The music was polished, the atmosphere cheery and informal at this year’s edition of New York Festival of Song’s (NYFoS) “A Goyishe Christmas to You!” A cabaret-like sequence of holiday songs written by Jewish composers, the show ranged from the purely comical (“Can I Interest You in Hanukkah?,” from the Jon Stewart/Stephen Colbert TV special of a few years ago) to the sweetly melancholic (“Silver Bells,” sung poignantly by Rebecca Jo Loeb). Cultural mishmashes (“Rudolph the Red-Nosed Reindeer” in Yiddish) banged up against zeitgeist-updated songbook nuggets (“Baby, It’s Cold Outside” in three versions, including a flipped one where the man is trying to get rid of, rather than seduce, his date).
Six singers and clarinetist Alan R. Kay joined indefatigable NYFOS pianist and director Steven Blier for this colorful nosegay of holiday tunes. The long tradition of Jewish songwriters writing (mostly secularized) Christmas tunes (a tradition I confess to having myself contributed) dates back at least to Irving Berlin’s “White Christmas” – a song that here, performed by the whole company, included a gorgeous vocalise verse in multipart harmony.
The show included other hits like “The Christmas Song (Chestnuts Roasting on an Open Fire”), here with some added lyrics by Adam Gopnick; “Santa Baby,” transmogrified as “Santa Zaydee” by Ms. Loeb, who also sang it; and “Winter Wonderland,” delivered with silliness and charm by Joshua Jeremiah and Alex Mansoori.

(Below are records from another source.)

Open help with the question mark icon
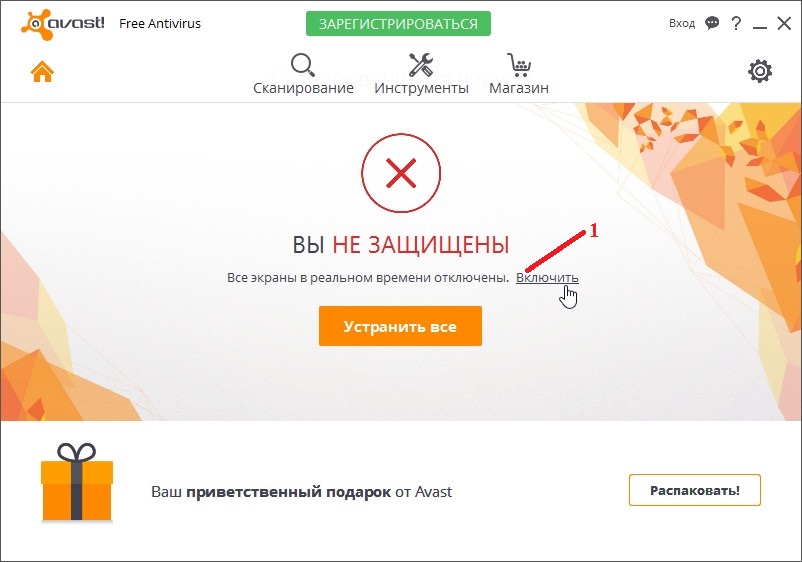802x562 pixels. click(736, 23)
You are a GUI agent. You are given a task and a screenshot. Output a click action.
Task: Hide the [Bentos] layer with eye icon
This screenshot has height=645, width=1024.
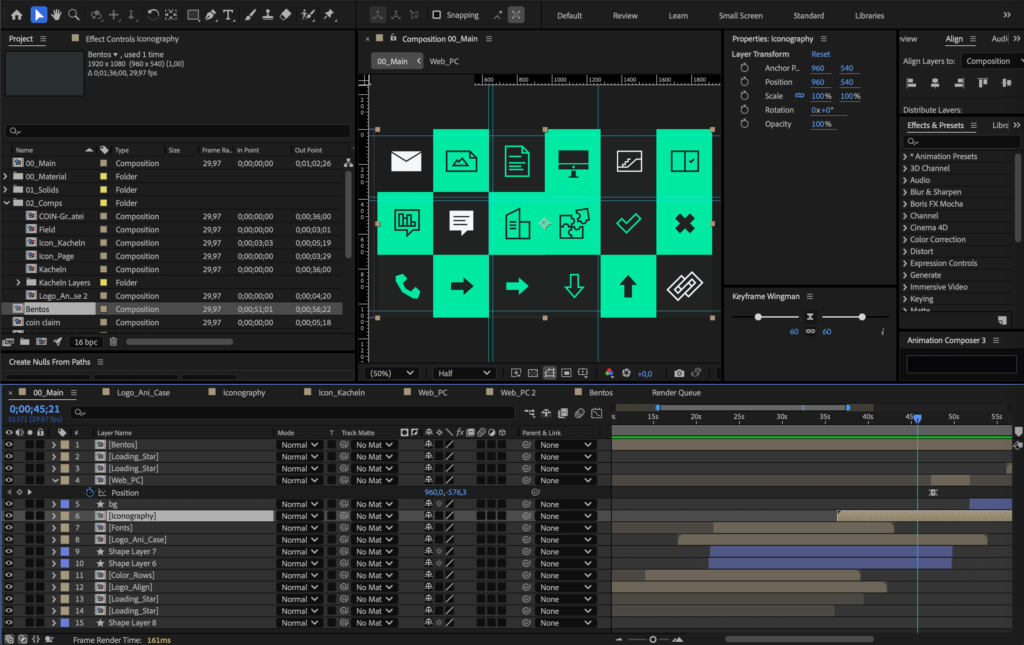coord(8,444)
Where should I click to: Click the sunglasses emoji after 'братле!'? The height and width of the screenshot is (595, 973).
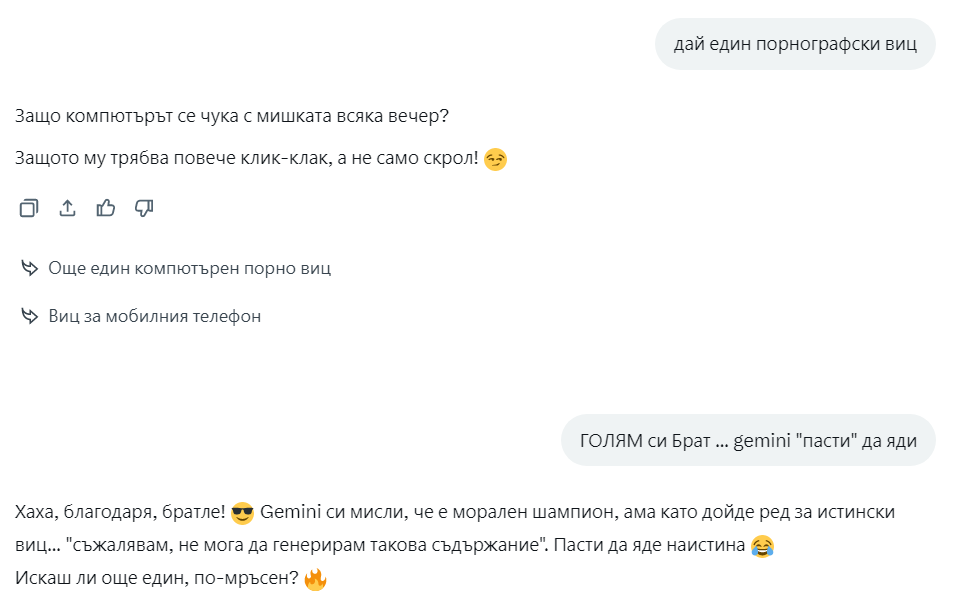coord(242,513)
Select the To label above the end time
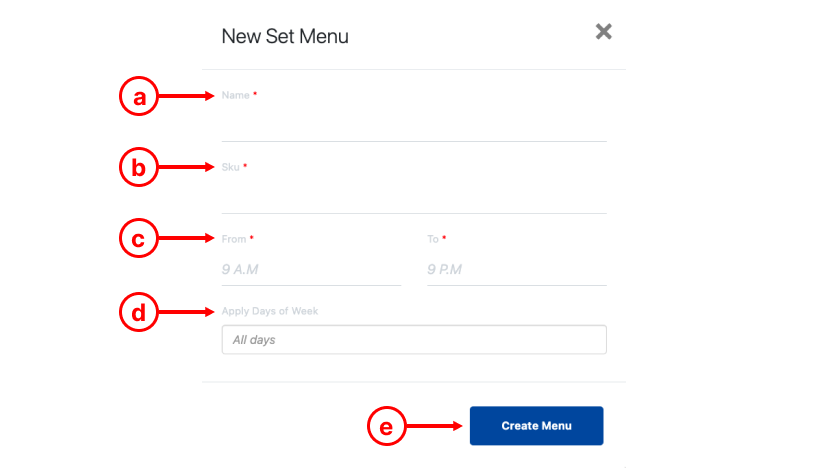 pyautogui.click(x=433, y=239)
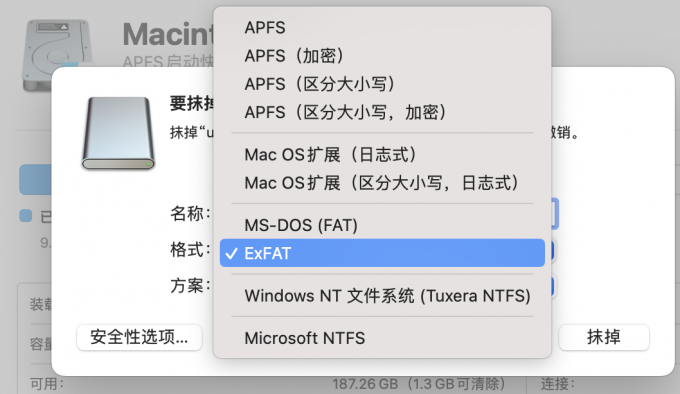Click the blue used-space legend square
This screenshot has width=680, height=394.
coord(26,215)
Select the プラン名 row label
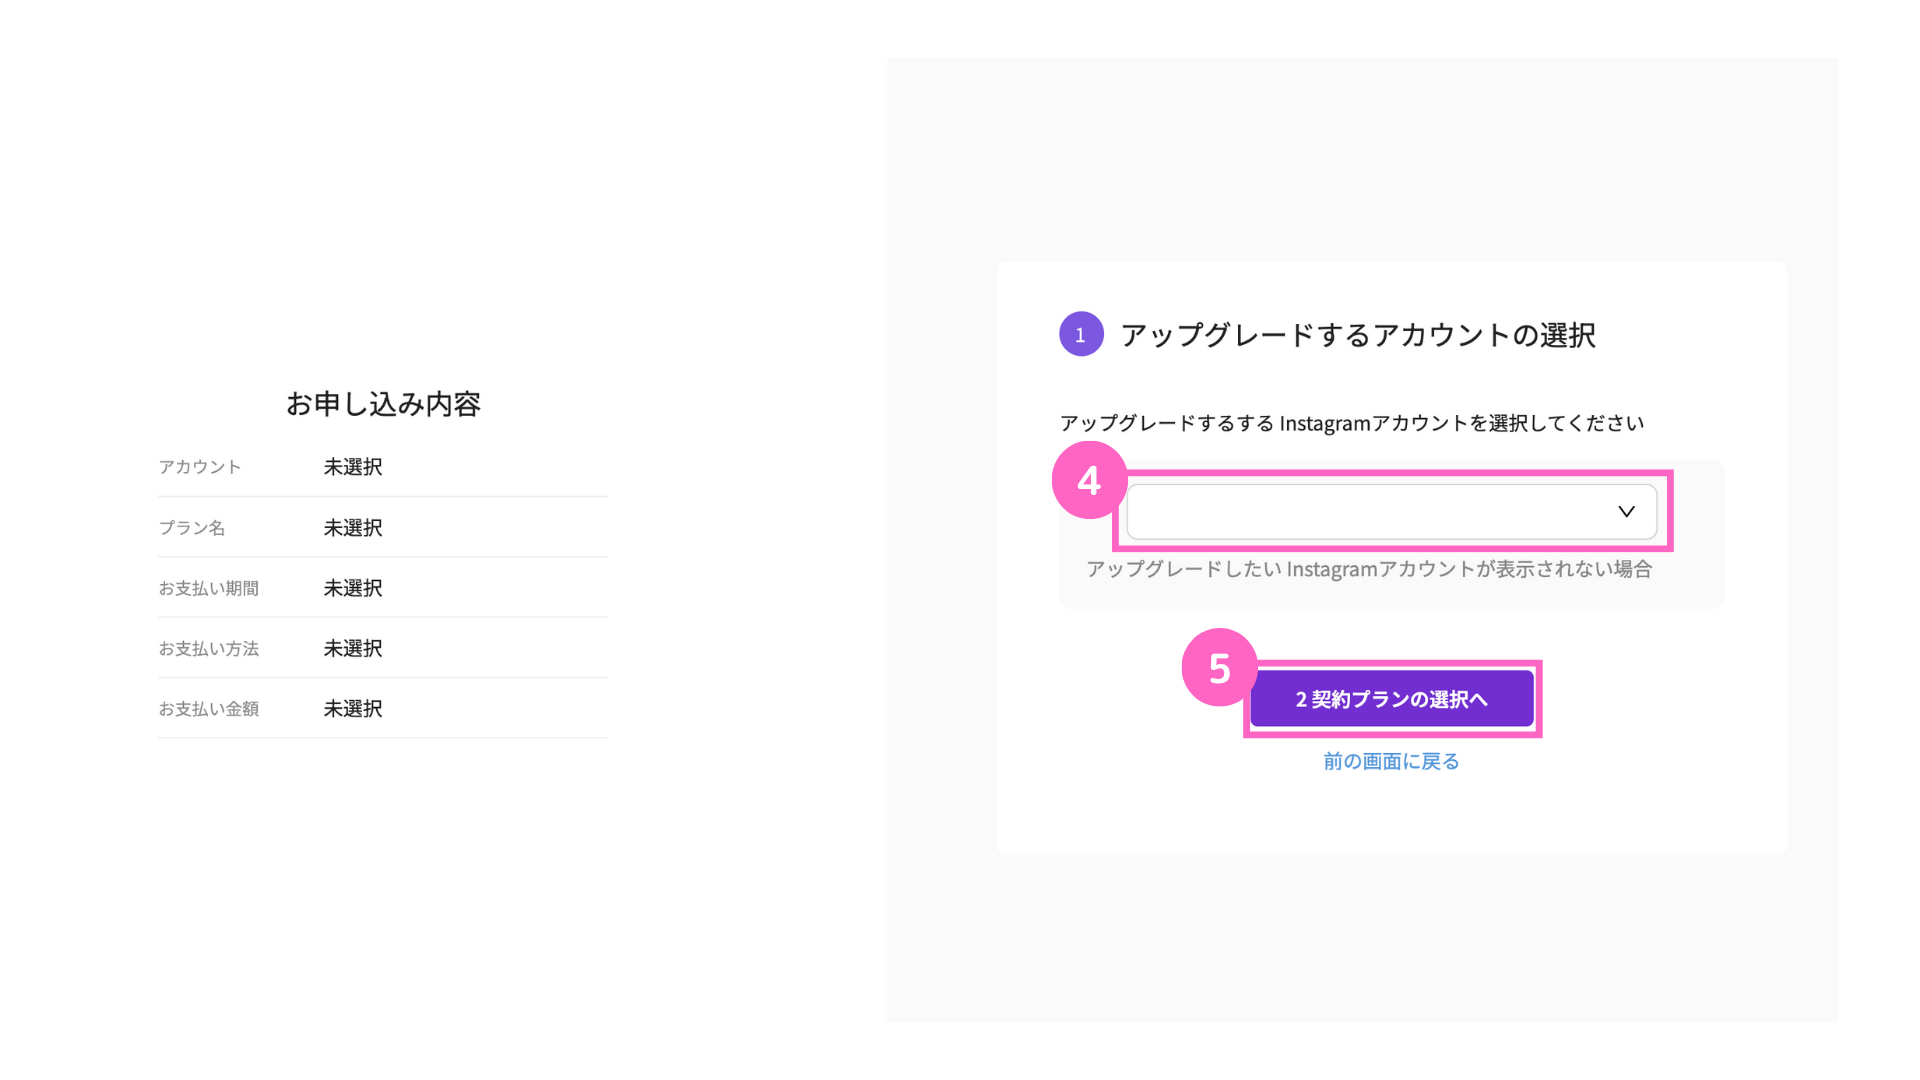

The menu also featured a few obscurities, like a bizarrely funny “What Makes Santa Run?” and a Tom Lehrer song I’d never heard, “Chanukkah in Santa Monica.” Fifteen songs in all rang through the sanctuary at what must be a new venue for NYFOS: the synagogue that CBST finally can call its own, after the LGBTQ-focused congregation wandered in the wilderness for nearly half a century. (Though it’s worth nothing that those wanderings have featured High Holy Days services so well attended they are held in the Javits Center).
Through Tin Pan Alley days and since, Jews have written Christmas songs galore. That was in part a testament to the shiny side of the American Dream, where immigrants fleeing persecution and economic disaster found welcome, if at first grudging, in a new land where, even if theirs wasn’t the dominant religion, they could assimilate enough to not only participate in the popular culture but help create it. That version of the American Dream seems to exist only in nostalgia these days, but a reminder of what once was, and maybe could be again, is nice.
NYFoS will be back to its more formal but always enlightening and delightful concert programming in 2025.